Полисмен опустился на колени рядом с Джоном.
— Он жив? — спросил полисмен доктора.
— Жив, но в тяжелом состоянии. Надо срочно вызвать «скорую помощь».
— У него нет в кармане оружия, сэр, — сказал полисмен Крамнэгелу минуту спустя. — Только носовой платок.
— Только платок, — повторил Крамнэгел, впервые начиная испытывать смутное беспокойство. — Поищите в другом кармане.
— Там только ключ и коробок спичек.
Поднявшись на ноги, полисмен отряхнул колени.

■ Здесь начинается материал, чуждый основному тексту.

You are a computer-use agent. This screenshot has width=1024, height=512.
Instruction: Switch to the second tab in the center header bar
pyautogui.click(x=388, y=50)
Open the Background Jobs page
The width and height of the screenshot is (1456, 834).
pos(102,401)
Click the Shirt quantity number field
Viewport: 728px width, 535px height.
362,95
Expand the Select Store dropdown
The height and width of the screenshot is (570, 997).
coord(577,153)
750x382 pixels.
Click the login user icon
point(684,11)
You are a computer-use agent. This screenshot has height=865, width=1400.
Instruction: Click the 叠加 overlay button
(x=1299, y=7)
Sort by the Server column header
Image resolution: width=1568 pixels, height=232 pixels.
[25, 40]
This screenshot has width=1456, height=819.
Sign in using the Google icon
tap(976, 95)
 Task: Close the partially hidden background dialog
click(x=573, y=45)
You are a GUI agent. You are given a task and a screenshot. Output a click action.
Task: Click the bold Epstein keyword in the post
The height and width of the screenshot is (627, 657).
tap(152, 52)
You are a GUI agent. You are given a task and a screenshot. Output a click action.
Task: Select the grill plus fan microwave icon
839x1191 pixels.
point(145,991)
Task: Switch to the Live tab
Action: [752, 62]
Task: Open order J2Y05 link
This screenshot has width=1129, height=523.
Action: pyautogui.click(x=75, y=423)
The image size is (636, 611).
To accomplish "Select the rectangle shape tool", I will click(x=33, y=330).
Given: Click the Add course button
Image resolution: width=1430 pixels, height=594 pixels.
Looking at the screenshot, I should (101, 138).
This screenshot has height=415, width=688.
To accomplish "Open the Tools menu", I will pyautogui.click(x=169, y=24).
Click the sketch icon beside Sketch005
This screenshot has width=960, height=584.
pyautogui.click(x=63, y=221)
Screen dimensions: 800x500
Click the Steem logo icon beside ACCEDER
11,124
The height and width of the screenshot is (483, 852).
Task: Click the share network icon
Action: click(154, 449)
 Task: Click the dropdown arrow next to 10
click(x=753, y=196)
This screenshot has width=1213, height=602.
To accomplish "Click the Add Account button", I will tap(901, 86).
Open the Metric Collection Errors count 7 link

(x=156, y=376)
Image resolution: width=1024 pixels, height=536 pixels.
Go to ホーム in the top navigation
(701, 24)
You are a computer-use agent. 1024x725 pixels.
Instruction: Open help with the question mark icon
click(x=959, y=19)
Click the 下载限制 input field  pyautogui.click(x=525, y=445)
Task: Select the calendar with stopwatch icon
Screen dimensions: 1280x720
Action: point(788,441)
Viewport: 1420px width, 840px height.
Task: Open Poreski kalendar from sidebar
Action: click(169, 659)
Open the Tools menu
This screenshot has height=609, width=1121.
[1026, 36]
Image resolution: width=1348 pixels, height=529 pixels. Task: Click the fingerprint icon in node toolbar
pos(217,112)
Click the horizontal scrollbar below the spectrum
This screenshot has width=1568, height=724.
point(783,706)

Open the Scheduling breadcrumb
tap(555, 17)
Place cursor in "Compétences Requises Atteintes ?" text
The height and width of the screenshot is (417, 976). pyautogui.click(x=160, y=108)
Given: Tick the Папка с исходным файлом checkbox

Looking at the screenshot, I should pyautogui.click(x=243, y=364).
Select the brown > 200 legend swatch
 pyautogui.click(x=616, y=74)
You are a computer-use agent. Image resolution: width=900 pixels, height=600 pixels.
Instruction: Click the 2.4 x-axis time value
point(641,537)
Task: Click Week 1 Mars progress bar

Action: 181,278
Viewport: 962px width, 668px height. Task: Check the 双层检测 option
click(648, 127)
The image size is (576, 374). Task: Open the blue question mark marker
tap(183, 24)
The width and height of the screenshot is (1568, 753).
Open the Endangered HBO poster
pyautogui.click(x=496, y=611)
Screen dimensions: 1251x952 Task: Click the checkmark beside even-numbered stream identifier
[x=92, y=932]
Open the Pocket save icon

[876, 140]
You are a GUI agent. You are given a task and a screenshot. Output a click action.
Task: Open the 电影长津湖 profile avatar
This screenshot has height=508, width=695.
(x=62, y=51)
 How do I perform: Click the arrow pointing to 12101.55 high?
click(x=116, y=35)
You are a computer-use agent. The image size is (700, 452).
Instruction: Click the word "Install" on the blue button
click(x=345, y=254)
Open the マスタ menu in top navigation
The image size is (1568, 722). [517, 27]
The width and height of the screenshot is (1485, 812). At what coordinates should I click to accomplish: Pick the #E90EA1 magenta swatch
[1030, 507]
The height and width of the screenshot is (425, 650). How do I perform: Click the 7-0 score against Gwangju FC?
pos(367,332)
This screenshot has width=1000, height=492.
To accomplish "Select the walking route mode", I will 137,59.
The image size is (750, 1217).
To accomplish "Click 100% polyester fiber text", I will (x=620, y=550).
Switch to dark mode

— Будет лучше, если вы сдадите оружие мне, сэр.
— А обратно мне его вернут? Я вам лучше подпишу что угодно. Я же вам сказал: я в этого типа стрелял в порядке самозащиты. Ведь я вас сам сюда и вызвал, понимаете? Я…
— У вас есть разрешение на ношение оружия, сэр?
— Конечно, есть, я же начальник полиции…
— Я имею в виду разрешение, выданное английскими властями, сэр?
— Нет. На черта мне английское разрешение?…
— В таком случае, сэр будет лучше, если вы сдадите мне оружие. Вы носите его незаконно.
— То есть как это незаконно?..
— Мы не носим оружия, сэр.
— Не носите, — Крамнэгела разобрал смех. Издевательский или истеричный — сказать трудно. Так или иначе, но Крамнэгел рассмеялся, и от этого ему стало легче. Проверив, стоит ли револьвер на предохранителе, он протянул его полисмену.